Cricket analogy: Like a fan texting a friend at the stadium every minute asking 'any wicket yet?' and getting 'no' most of the time, short polling wastes effort on empty replies when the friend could just text the moment a wicket actually falls.
Long Polling
Long polling improves on this by having the server hold the request open — not responding immediately — until new data is available or a timeout (typically 20-60 seconds) elapses. The moment data arrives, the server responds and closes the connection; the client immediately reopens a new request. This collapses the latency-vs-request-volume tradeoff of short polling: updates arrive close to instantly, and idle periods generate far fewer requests. The cost is that each held-open connection consumes a server thread or event-loop slot for a long time, and you still pay full HTTP header overhead on every reconnect cycle.
Cricket analogy: Like a scorer's assistant staying on the phone line with the ground and only speaking up the instant a wicket falls instead of hanging up and redialing every minute, long polling holds the connection open, delivering near-instant news but tying up that phone line the whole time.
WebSockets
WebSockets solve the underlying problem directly: after an HTTP handshake (the Upgrade header) the TCP connection is repurposed into a persistent, full-duplex channel where either side can send frames at any time with minimal per-message overhead. There's no repeated reconnect, no wasted headers, and true bidirectional push — the server can send unprompted, and the client can send without waiting for a response. This makes WebSockets the natural choice for chat, collaborative editing, live multiplayer state, and trading platforms. The cost is operational: connections are long-lived and stateful, so load balancers need sticky routing or a shared pub-sub backplane, connection counts become a capacity dimension in their own right, and reconnect/backoff logic must be handled explicitly on flaky networks.
Cricket analogy: Like a stadium's dedicated walkie-talkie channel between the scorer and the broadcast booth that stays open the entire match, letting either side speak instantly at any time without redialing, though it ties up a channel and needs a clear protocol if the signal drops mid-over.
Short polling:
Client -> GET /updates -> Server (returns instantly, often empty)
[repeat every N seconds regardless of activity]
Long polling:
Client -> GET /updates -> Server (holds request open)

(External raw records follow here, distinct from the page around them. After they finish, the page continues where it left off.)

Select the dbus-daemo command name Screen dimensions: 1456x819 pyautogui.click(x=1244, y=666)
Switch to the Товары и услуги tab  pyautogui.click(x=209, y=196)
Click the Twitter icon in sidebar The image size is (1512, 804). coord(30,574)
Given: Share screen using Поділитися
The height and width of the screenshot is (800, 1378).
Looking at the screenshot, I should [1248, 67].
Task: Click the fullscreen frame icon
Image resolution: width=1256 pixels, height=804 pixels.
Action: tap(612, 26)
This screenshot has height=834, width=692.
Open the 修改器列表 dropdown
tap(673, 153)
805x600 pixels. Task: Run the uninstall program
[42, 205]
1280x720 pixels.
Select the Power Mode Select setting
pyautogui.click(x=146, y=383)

... waits for event or timeout ...
Client <- 200 {data} <- Server (closes)
Client -> GET /updates -> Server [reopen immediately]
WebSocket:
Client -> GET /ws (Upgrade: websocket) -> Server
Client <- 101 Switching Protocols <- Server
[single TCP connection now full-duplex]
Client <-> frame <-> Server (either side, any time, low overhead)Slack's real-time architecture historically layered long polling as a fallback for clients on networks that block WebSocket upgrades (some corporate proxies strip the Upgrade header), while defaulting to WebSockets for the primary message stream. This kind of graceful degradation — WebSocket first, long polling as fallback, short polling as last resort — is a common production pattern rather than an either/or choice.
A common mistake is assuming WebSockets are 'free' once established. Because they are stateful and pinned to a specific server process, a naive horizontal scale-out breaks unless you add sticky sessions at the load balancer or route messages between server instances through a shared broker (e.g. Redis pub-sub). Forgetting this means messages silently fail to reach clients connected to a different server instance than the one that produced the event.
- Short polling is simple but wastes bandwidth and bounds latency to the poll interval.
- Long polling holds the HTTP request open until data is ready, cutting both latency and empty-response overhead.
- WebSockets upgrade a single TCP connection into a persistent, full-duplex, low-overhead channel.
- WebSockets require sticky load balancing or a shared pub-sub layer to fan out messages across server instances.
- Real production systems often layer WebSocket-first with long-polling fallback for restrictive networks.
- Choice depends on message frequency, latency requirements, and directionality (server push vs bidirectional).
Practice what you learned
1. What is the primary drawback of short polling compared to long polling?
2. How does long polling reduce latency compared to short polling?
3. What must happen at the load balancer to scale WebSocket servers horizontally?
4. Which protocol feature allows a WebSocket connection to begin?
5. Why might a production system offer long polling as a fallback even when WebSockets are the default?